• _Records to use_:
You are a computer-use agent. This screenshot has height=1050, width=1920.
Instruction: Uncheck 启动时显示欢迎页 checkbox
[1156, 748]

---

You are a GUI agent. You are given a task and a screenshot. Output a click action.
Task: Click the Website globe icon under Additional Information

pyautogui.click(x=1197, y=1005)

• _Assignment_: Wherever the string "agent" is found in the listing above, copy the line that contains it.

• _Exercise result_:
You are a computer-use agent. This screenshot has height=1050, width=1920.
You are a GUI agent. You are given a task and a screenshot. Output a click action.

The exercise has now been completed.